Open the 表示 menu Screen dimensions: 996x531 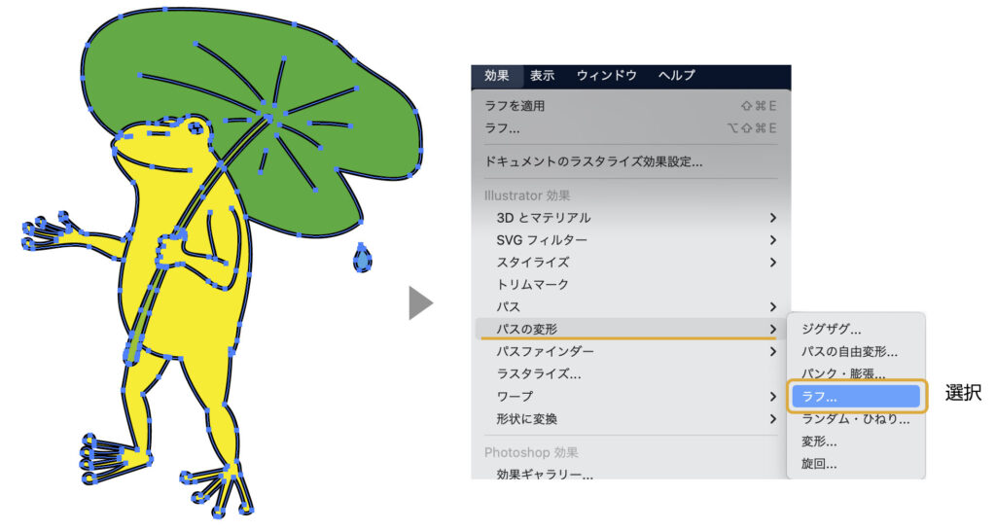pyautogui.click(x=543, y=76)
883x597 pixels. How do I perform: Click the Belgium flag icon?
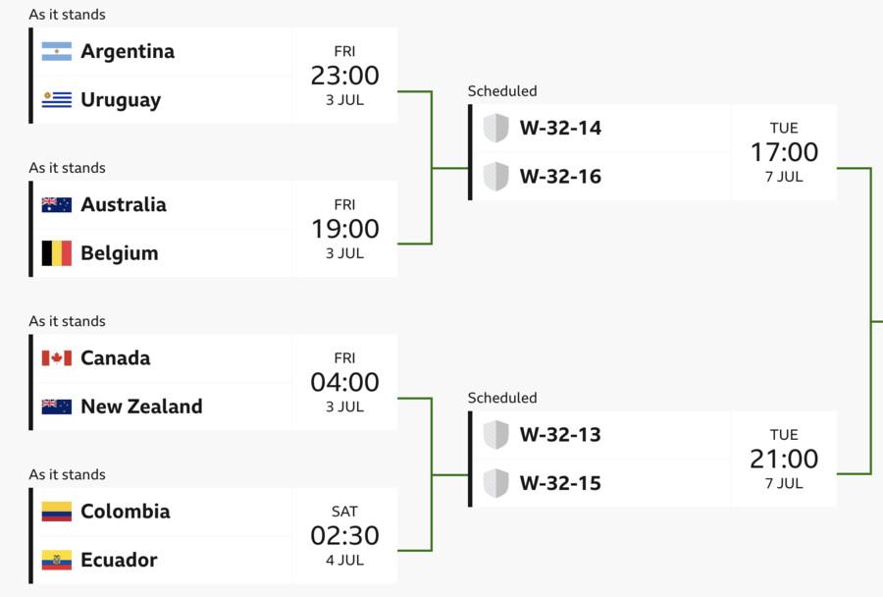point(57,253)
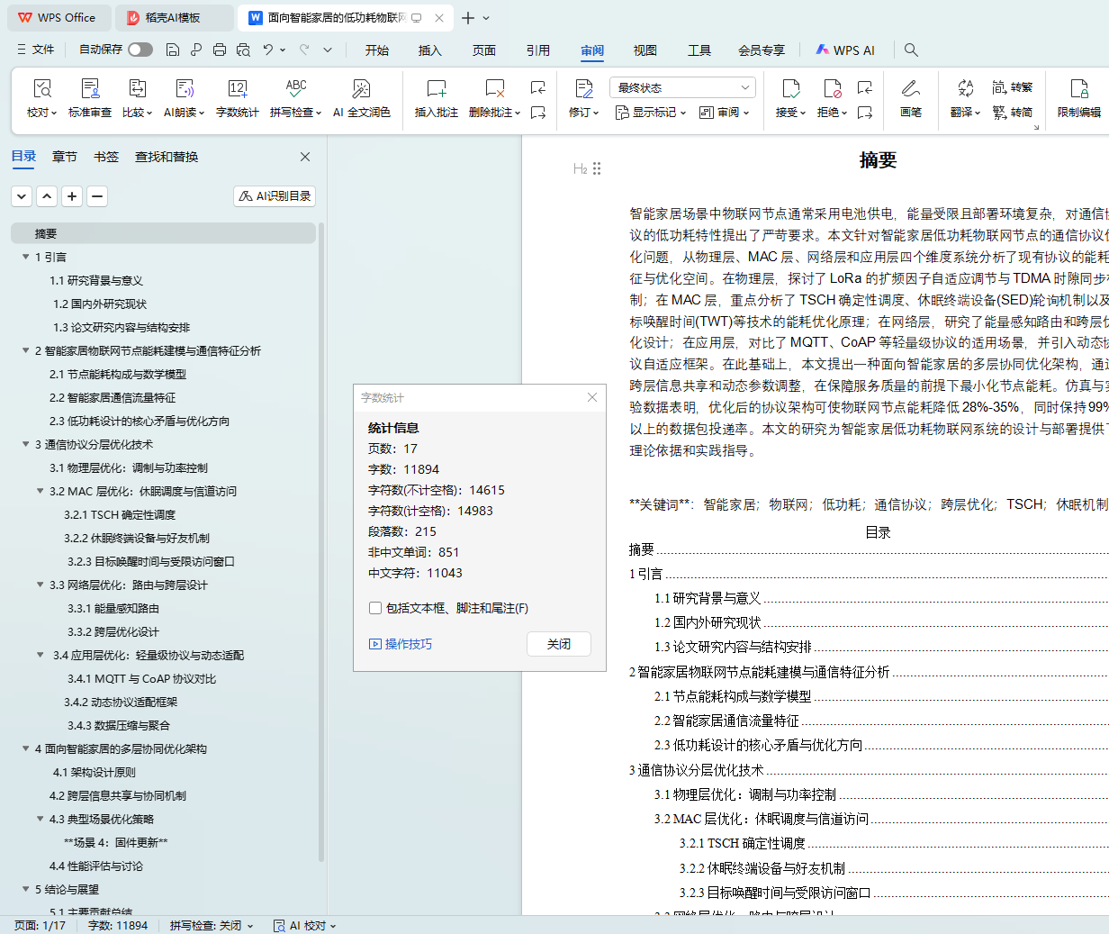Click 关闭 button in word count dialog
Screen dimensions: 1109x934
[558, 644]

--

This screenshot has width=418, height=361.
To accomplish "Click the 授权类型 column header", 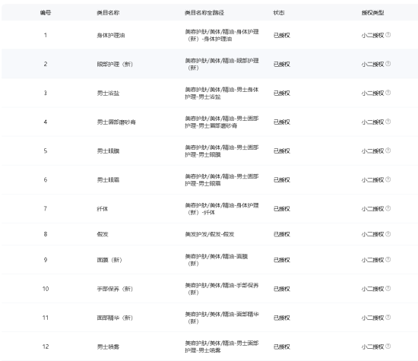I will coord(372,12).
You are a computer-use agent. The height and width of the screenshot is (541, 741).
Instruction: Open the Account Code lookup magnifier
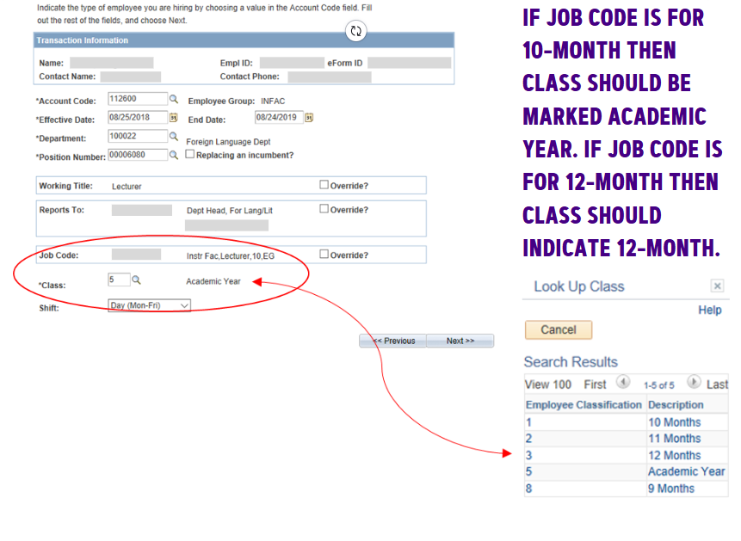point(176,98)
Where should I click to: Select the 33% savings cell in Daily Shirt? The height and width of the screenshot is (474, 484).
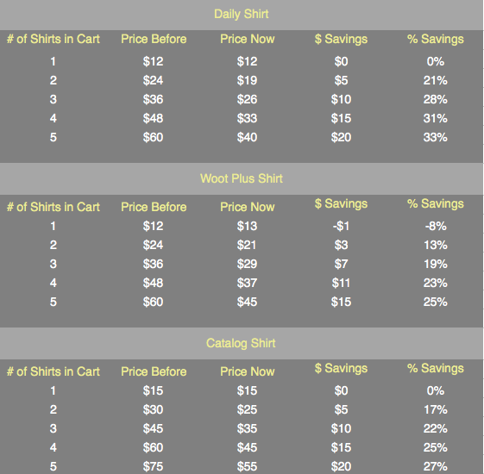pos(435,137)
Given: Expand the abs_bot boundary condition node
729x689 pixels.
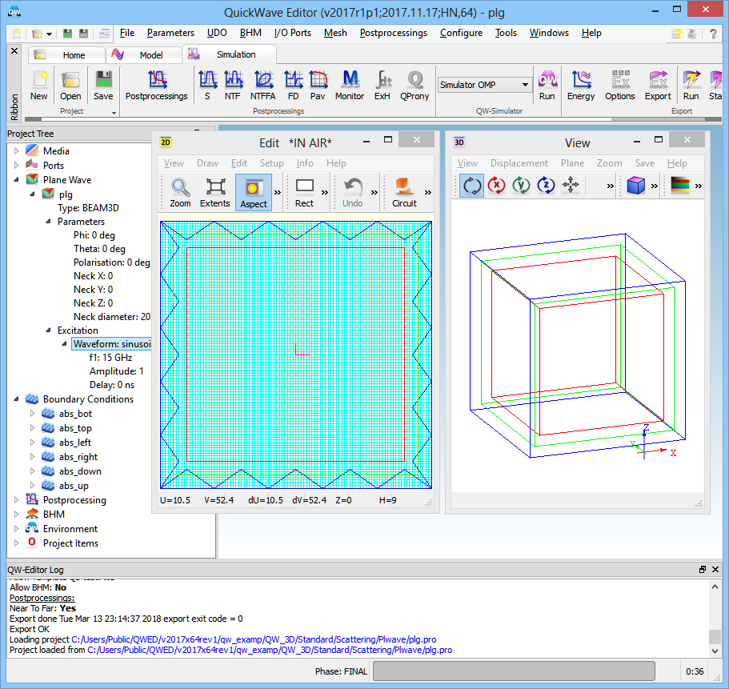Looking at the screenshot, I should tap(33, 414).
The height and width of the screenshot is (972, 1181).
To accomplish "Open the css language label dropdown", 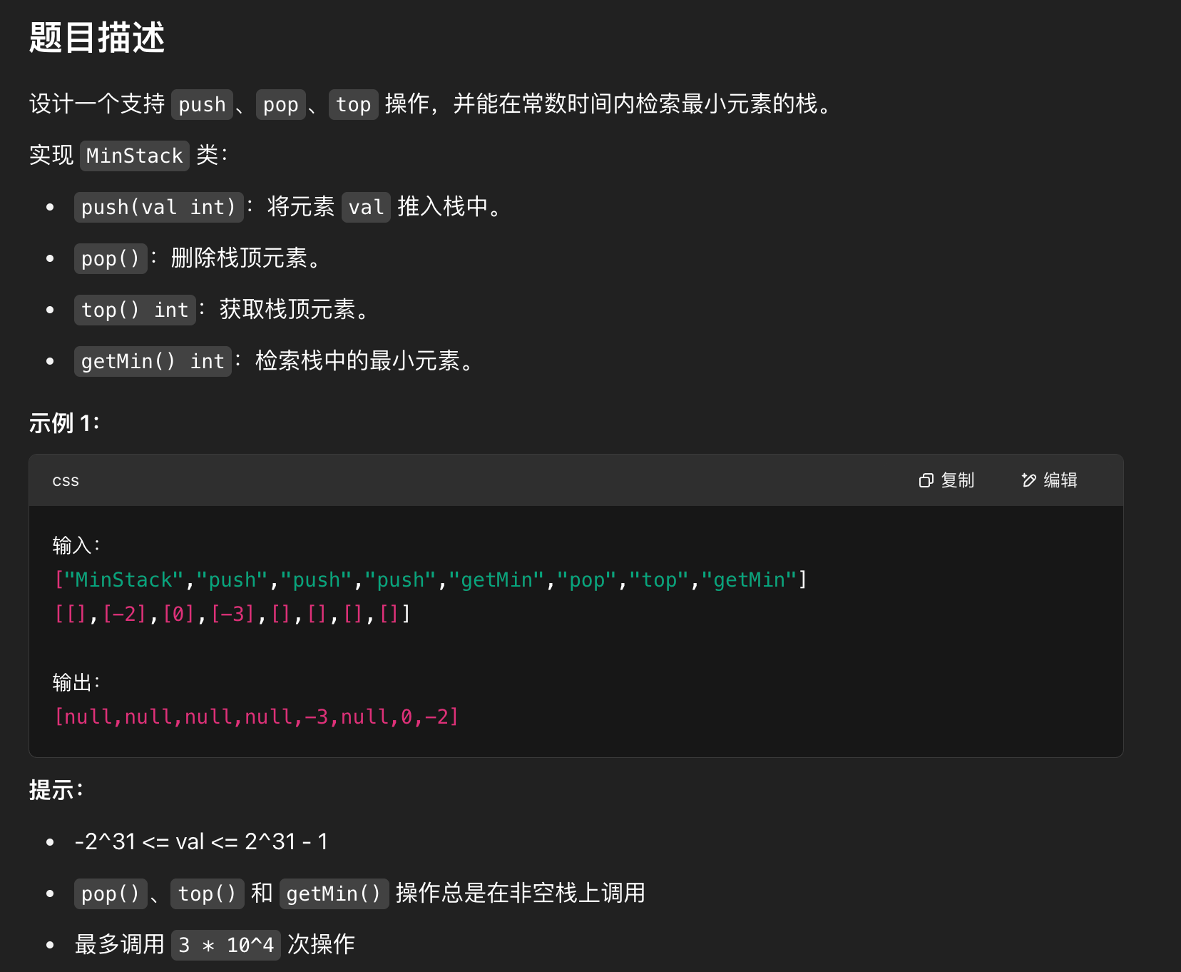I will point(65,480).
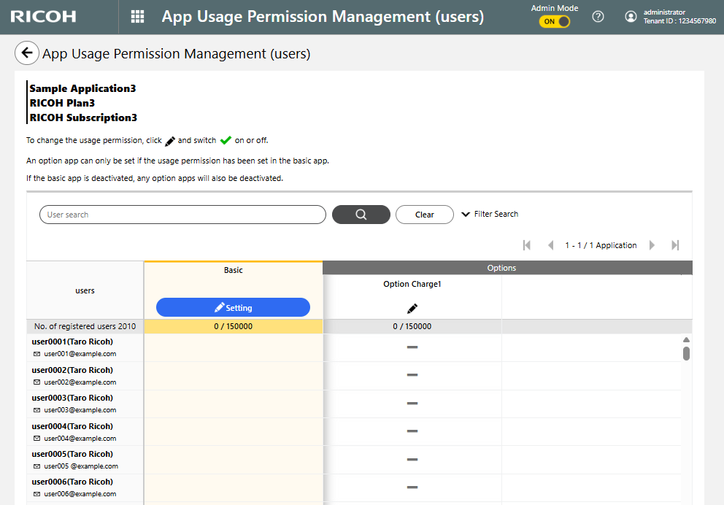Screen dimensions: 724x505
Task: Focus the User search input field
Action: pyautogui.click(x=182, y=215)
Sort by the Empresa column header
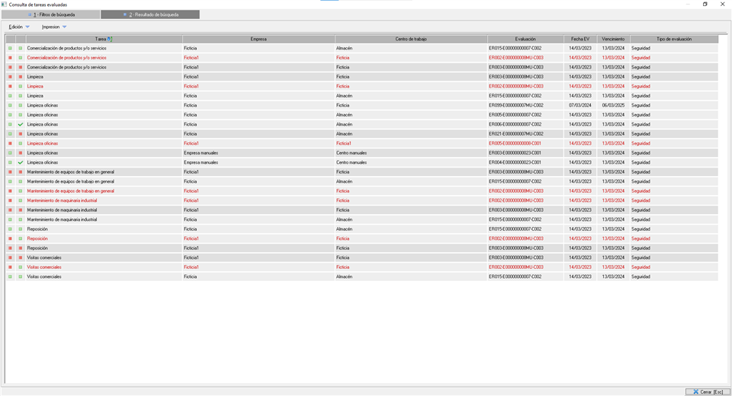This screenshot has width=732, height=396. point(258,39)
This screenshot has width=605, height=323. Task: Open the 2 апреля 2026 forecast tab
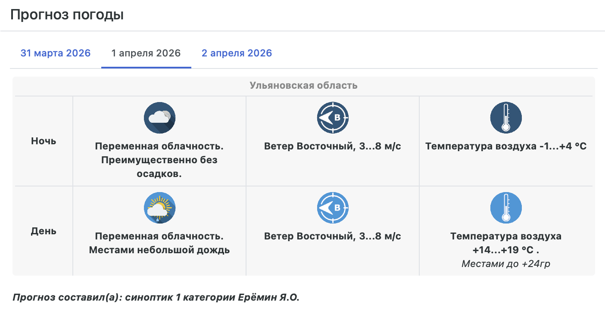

• Task statement
Reproduce, word for word, only the lines in the records above from the line with "You are a computer-use" through the line with "The height and width of the screenshot is (972, 1181).", including both ends; omit the pictures.

• Response to this task
You are a computer-use agent. The height and width of the screenshot is (541, 741).
Instruction: Open the Account Code lookup magnifier
point(176,98)
Where should I click to: Select the 33% savings cell in Daily Shirt? The height and width of the screenshot is (474, 484).
pos(435,137)
Given: Expand the abs_bot boundary condition node
729x689 pixels.
Looking at the screenshot, I should tap(33, 414).
The height and width of the screenshot is (972, 1181).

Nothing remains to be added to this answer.